Emerging onto the esplanade that encircles the Church of Saint Nicholas, where a hundred lanes and dead-ends hurl themselves as if into a vat, I caught the secret of that prostration, of that deadly torpor into which the town had plunged, and which remained exactly like the one that I had borne: the sky appeared before me, as the sea appears at the top of a slope, unexpectedly; a bizarre sky, hollowed out, a prehistoric fantasy, formed by the accumulation of gaseous caverns. And the light: a cold and dripping light with a knife's edge, foaming from the cloudy sacks, a light with a venomous tint, a slow ejaculation.
It all seemed to me like the invention of some painter mad or possessed. The discovery of that catastrophic sky awoke my mood of oppression and, at the same time, my sense of an imminent threat that menaced the Earth and the species teeming on its crust. I could not resolve myself to see nothing more than a dusk at its critical moment, its orgasm of light. No; my spirit as well as my stare challenged this impossible sky, because it reflected in reverse the bowels, the abominable internal fluctuations, of the globe; and even more, if I dare say it, because this atmospheric phenomenon seemed to me like a monstrous mistake of nature. And I concealed my aching eyes.
The original text:
Les vivants, on n’en voyait guère; la ville, elle existait toujours, masse charbonneuse tout en aspérités et galeries, encore ruisselante et, sans un fanal, dérivant comme une épave dans l’atmosphère cendrée. Je trouvais insensé qu’on ne fît rien pour lutter contre l’obscurité envahissante, que pas une lanterne n’eût été allumée, que pas une vitre ne s’éclairât quelque part… Par bonheur, l’air était respirable et non glacé, bien que l’automne avançât; il charriait même de vieilles chaleurs expulsées du sol. J’étais physiquement délivré et je ne tardai pas à trouver la cause de mon oppression d’âme.
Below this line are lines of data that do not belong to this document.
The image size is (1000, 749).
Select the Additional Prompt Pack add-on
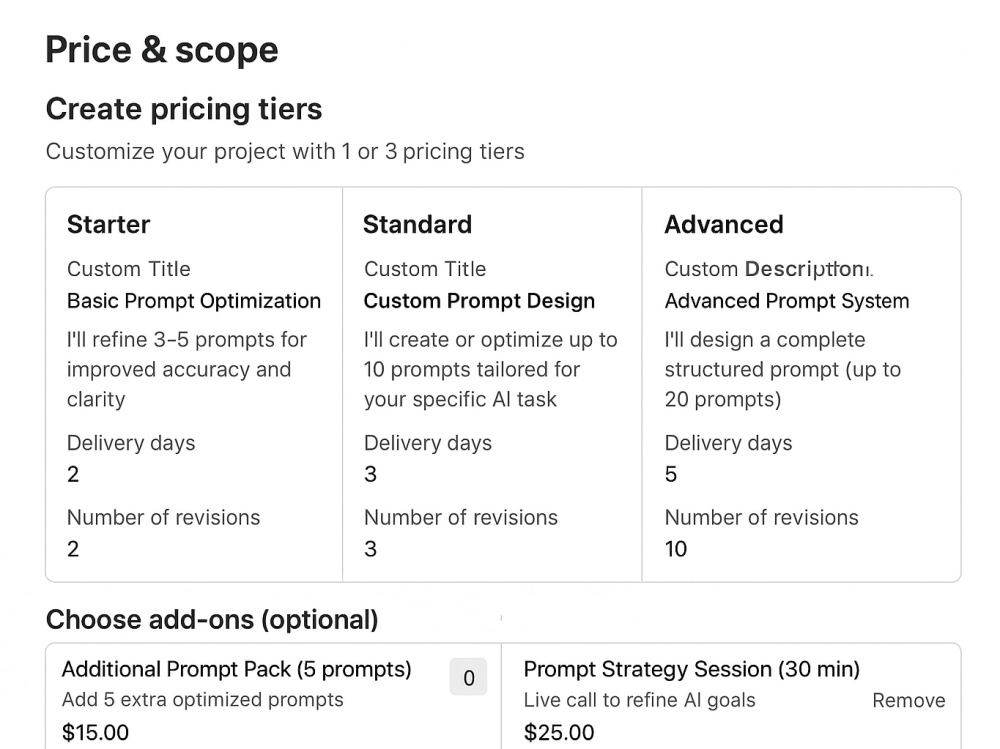pyautogui.click(x=237, y=669)
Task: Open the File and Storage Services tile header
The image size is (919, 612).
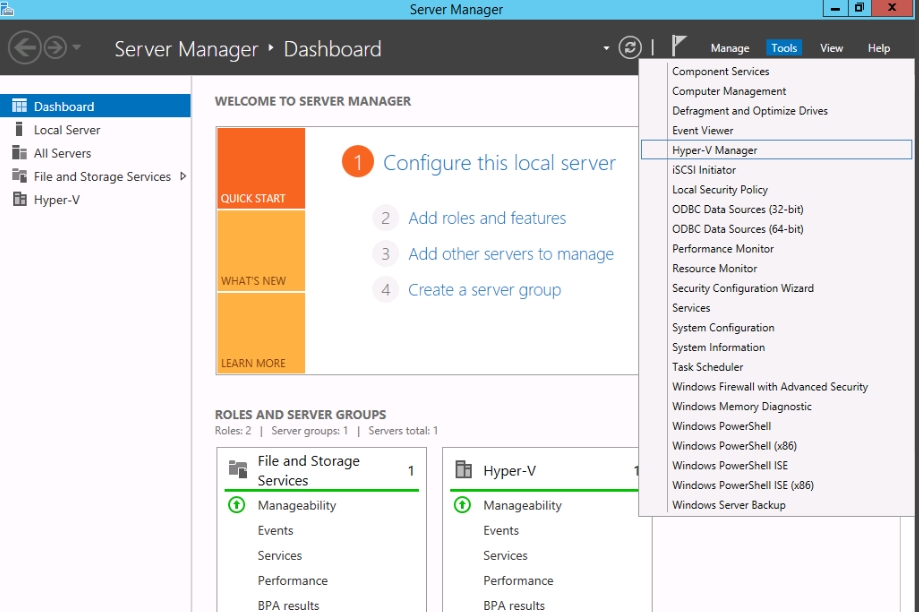Action: 308,470
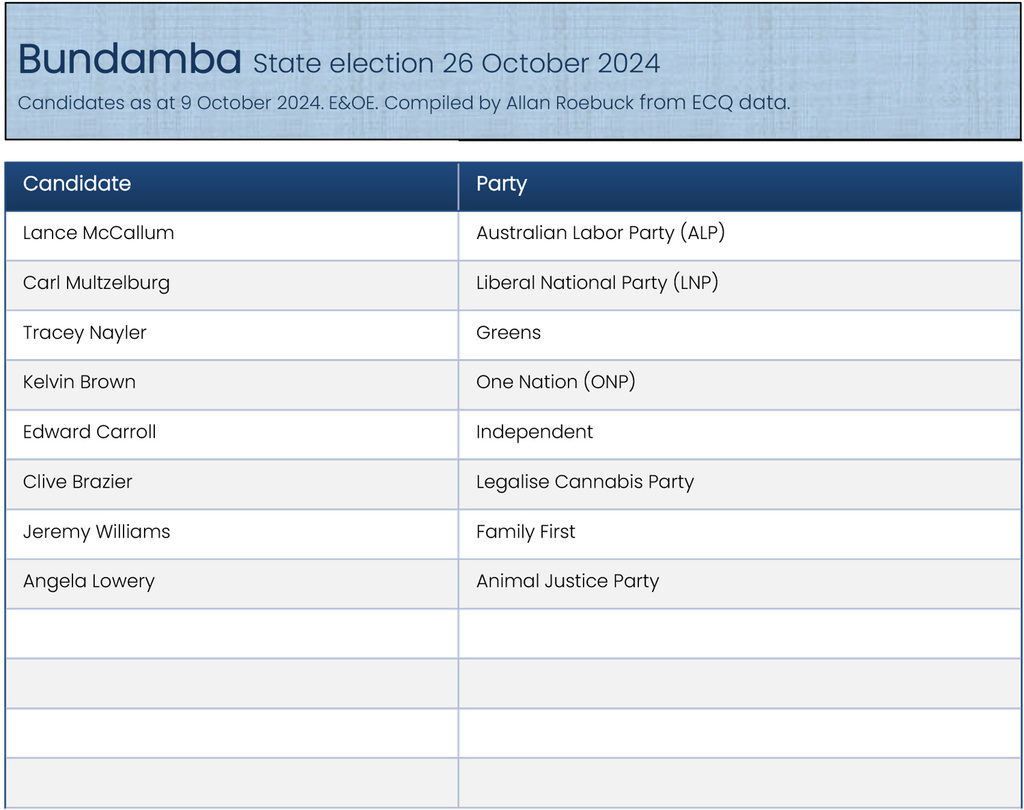Click candidate Kelvin Brown
The image size is (1024, 810).
coord(79,382)
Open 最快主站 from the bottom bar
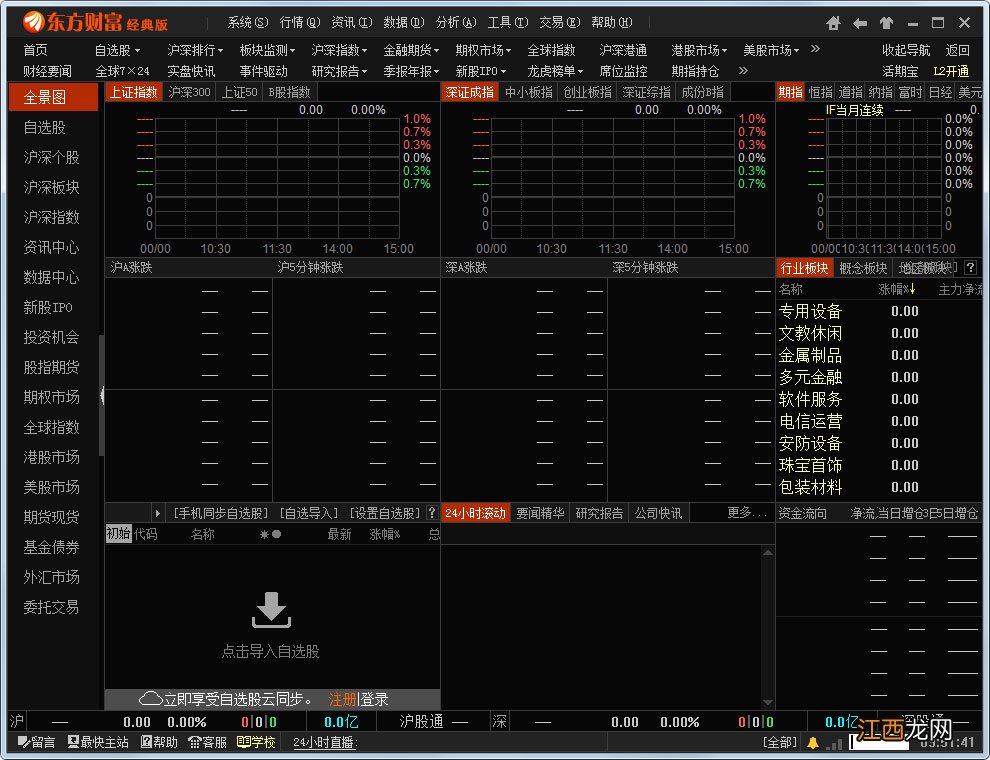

Débouchant sur l’esplanade qui encercle l’église Saint-Nicolas, où cent couloirs et impasses viennent se jeter comme dans une cuve, je surpris le secret de cette mortelle torpeur, de cette prostration dans quoi restait plongée la ville, et en tout semblable à celle que j’avais subie: le ciel venait de m’apparaître inopinément, comme au sommet d’une rampe se découvre la mer; un ciel bizarre, en creux, d’une fantaisie préhistorique, et fait d’une accumulation de grottes gazeuses. Et la lumière, une froide et baveuse lumière à couper au couteau, bouillonnait de ces poches nuageuses; une lumière de teinte vénéneuse lentement éjaculée… Cela me parut l’invention d’un peintre fou ou possédé. La découverte de ce ciel catastrophique réveilla mon oppression en même temps que le sentiment de l’imminent malheur qui menaçait la Terre et l’espèce pullulant sur ses croûtes. Je ne pouvais me résoudre à y voir un crépuscule à son instant critique, un orgasme lumineux. Mon esprit autant que mon regard récusait ce ciel impossible, parce qu’il réverbérait par inversion les entrailles du globe et ses abominables flux, et encore, si j’ose écrire, parce que ce phénomène météorique m’apparaissait comme une monstrueuse erreur de la nature… Et je cachai mes yeux irrités.
-- From "Un crépuscule," by Michel de Ghelderode. Sortilèges, 1941.